**Teks Bacaan**
======

Rabu, 03 Maret 2010

Oposisi Sebagai Rasionalitas Politik

Dipandang dari etika kebebasan (demokrasi), politik oposisi dapat dikatakan sebagai kegiatan parlementarian yang paling terhormat. Dalam tangga demokrasi dia mampu menempati ukuran tertinggi sebab mampu mencegah adanya ancaman mayoritarianisme. Paham yang menyatakan bahwa the winner takes all dapat dikurangi atau dihambat dengan adanya falibilism dalam etika berdemokrasi. Prinsip ini menyatakan bahwa adanya perwakilan politik tidak selalu menjamin identik dengan penyerahan kedaulatan rakyat. Padahal kita tahu bahwa perwakilan rakyat itu temporer sifatnya sedangkan kedaulatan itu permanent. Sehingga pemberian suara dalam pemilihan umum bukanlah berarti penyerahan kedaulatan dari rakyat. Untuk itu kritik dan oposisi hasrus menjadi permanent dalam kehidupan demokrasi.



Selama ini belum ada pelembagaan oposisi sebagai bagian dari unsur demokrasi secara nyata, yang ada hanya pada tataran teoritis saja. Padahal kita tahu dengan menjalankan demokrasi maka, konsekuensinya adalah adanya oposisi, sebagai pengawas yang independen. Meskipun hal ini bertentangan dengan wahana kebudayaan masyarakat Indonesia, yang selama ini justru hanya menghambat perjalanan demokrasi dan cenderung membenarkan gaya politik otoriter pada masa orde baru.

Politik oposisi adalah nilai yang melekat pada demokrasi, jika demokrasi dimengerti sebagai transaksi politik yang sekuler, maka konsekuensinya setiap hasil transaksi terbuka untuk dipersoalkan ulang. Oposisi dimaksudkan untuk menjamin keterbukaan demokrasi dan memastikan bahwa monopoli kebenaran atas dasar apapun tidak boleh terjadi. Sehingga terbukti bahwa politik berfungsi untuk menjaga netralitas ruang public. Metodenya dapat dilakukan melalui penyediaan alternative pandangan dan pemikiran untuk diuji secara rasional berdasarkan kekuatan argumentative.

Masalah besar akan muncul jika sebuah pemerintahan transisi tidak meletakkan dasar-dasar kebudayaan politik rasional, plural dan demokrastis secepatnya. Tidak adanya pengelaman politik plural selama masa otoritarianisme merupakan kekosongan yang sangat berbahaya bagi konsolidasi demokrasi dimasa transisi, dan tentunya akan menimbulkan efek buruk bagi perkembangan politik selanjutnya.

======

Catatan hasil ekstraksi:
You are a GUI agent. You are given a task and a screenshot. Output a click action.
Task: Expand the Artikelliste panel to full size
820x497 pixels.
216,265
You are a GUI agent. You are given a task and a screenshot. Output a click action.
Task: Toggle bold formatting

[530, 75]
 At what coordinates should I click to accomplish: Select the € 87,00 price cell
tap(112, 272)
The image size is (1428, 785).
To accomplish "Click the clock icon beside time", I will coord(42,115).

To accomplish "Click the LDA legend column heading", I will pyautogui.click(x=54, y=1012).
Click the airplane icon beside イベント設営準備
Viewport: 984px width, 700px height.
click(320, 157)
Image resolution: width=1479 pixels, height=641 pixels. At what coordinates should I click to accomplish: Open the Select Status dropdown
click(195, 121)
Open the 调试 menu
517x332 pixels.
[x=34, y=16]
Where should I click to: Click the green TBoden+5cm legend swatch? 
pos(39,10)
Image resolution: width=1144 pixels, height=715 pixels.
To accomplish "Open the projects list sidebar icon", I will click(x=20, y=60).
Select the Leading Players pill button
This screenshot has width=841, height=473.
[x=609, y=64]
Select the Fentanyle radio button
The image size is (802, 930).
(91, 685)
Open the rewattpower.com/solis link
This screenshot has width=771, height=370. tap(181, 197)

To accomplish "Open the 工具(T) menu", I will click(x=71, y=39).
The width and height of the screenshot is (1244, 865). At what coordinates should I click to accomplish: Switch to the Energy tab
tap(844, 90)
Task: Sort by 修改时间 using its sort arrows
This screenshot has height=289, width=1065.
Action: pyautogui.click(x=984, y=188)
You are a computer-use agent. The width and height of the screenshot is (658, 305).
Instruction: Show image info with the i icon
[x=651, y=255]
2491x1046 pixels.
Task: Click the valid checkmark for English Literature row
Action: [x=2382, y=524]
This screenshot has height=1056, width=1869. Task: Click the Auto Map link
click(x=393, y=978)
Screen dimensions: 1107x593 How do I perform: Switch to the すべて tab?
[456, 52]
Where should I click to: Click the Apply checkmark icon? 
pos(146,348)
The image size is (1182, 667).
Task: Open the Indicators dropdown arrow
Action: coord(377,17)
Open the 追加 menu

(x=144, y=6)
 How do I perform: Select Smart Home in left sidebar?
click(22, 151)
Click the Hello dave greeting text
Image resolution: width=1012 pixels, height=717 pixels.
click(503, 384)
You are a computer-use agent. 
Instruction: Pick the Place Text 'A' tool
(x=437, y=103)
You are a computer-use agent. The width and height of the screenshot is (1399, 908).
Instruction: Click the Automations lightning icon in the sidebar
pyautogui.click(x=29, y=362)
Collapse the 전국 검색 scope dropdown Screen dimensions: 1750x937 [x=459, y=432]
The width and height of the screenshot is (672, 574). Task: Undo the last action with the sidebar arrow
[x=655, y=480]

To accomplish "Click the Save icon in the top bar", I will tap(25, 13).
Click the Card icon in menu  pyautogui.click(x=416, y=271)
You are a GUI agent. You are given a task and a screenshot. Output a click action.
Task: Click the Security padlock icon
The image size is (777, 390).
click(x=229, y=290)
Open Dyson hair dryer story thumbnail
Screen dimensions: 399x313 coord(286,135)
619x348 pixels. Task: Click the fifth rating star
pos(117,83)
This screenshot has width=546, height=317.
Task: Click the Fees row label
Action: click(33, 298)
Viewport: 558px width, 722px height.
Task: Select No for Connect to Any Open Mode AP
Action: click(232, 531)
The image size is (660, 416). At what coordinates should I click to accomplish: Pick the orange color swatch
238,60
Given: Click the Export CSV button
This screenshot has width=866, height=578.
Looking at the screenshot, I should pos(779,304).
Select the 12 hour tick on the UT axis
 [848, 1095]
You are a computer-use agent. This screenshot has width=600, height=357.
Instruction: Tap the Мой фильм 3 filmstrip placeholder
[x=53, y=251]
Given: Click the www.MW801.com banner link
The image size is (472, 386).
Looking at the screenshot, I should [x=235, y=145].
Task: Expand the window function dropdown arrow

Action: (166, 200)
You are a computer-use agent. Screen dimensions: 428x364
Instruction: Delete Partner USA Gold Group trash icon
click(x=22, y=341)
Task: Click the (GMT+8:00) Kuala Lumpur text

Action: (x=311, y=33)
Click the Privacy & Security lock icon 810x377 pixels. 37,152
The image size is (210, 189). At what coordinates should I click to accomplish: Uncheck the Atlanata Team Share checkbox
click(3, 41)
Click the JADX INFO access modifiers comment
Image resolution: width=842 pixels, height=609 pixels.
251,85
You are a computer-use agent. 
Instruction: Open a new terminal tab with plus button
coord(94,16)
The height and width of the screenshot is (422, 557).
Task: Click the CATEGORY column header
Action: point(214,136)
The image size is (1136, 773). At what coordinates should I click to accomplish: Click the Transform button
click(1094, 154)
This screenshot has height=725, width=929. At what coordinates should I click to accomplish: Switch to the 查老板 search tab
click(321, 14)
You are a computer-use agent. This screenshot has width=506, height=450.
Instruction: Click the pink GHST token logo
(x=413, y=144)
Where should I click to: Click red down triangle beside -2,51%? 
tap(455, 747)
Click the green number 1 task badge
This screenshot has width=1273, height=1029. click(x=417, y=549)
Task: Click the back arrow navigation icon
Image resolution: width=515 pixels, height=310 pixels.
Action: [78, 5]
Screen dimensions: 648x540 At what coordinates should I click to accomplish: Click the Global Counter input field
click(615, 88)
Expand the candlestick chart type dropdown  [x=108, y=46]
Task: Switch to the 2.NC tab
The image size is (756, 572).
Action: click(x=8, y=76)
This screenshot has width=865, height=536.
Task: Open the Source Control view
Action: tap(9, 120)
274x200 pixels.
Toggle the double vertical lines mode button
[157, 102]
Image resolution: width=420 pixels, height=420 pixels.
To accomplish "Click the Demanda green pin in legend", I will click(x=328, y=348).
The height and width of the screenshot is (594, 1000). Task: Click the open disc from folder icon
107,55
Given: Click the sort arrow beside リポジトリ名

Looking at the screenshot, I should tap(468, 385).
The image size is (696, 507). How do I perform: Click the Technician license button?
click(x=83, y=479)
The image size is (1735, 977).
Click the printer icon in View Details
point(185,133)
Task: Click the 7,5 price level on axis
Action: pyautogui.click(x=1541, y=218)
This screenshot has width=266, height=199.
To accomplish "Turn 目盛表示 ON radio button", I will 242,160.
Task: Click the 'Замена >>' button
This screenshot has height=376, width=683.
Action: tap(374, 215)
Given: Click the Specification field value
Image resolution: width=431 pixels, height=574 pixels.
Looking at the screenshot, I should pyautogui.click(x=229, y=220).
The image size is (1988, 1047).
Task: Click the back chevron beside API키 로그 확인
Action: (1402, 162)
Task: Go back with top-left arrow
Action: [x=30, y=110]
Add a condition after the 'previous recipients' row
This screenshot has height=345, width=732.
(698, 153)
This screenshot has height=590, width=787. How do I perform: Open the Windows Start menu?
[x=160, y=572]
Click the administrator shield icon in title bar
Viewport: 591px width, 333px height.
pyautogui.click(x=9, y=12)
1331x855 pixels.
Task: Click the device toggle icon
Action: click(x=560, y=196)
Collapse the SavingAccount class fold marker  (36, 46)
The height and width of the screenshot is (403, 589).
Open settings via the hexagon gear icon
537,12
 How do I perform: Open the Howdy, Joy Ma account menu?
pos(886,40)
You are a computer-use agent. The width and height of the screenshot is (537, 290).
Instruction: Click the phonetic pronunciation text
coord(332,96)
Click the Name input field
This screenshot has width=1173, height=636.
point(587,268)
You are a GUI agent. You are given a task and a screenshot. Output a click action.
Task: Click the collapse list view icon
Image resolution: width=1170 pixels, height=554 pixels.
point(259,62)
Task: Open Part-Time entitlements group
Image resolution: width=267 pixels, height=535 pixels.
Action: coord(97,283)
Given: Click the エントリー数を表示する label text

======

**Yang Diperlukan**
Lanjutkan tulisan tentang oposisi sebagai rasionalitas politik dengan beberapa kalimat baru setelah kalimat terakhirnya.

**Jawaban Tertulis**
Fungsi kreatif dari demokrasi adalah oposisi, yakni bukan saja berarti pembenaran secara legal terhadap hak untuk mengkritik sebuah pemerintahan yang sah, tetapi juga diselenggarakan untuk menjamin rasionalitas dan partisipasi popular dalam pengambilan keputusan. Inilah yang dikatakan oleh J. Stuart Mill bahwa kendati sekelompok orang tidak terwakili melalui system pemilu yang sah, namun mereka tetap dapat berperan melalui diskursus public guna ikut mempengaruhi pengambilan keputusan public. Sehingga demokrasi mampu melalui partisipasi rasional dari seluruh warga Negara. Akibatnya demokrasi dapat dicegah untuk menjadi alat politik mayoritas semata.

Demokrasi menyediakan adanya fasilitas untuk mengoreksi dirinya sendiri demi perkembangan kemanusiaan yang lebih baik. Demokrasi percaya bahwa peluang untuk berbuat kesalahan adalah positif bagi kemajuan manusia, sedangkan pemutlakan kebenaran adalah pengahalang bagi kemanusiaan. Itulah sebabnya diskusi dan perdebatan public harus dilakukan secara rasional dan terus menerus. Dengan begitu kesalahan politik dapat terus diperbaiki tanpa pernah mencapai pemutlakan, karena pemutlakan berarti berhentinya kebebasan. Hakekat demokrasi ada dalam debat publik.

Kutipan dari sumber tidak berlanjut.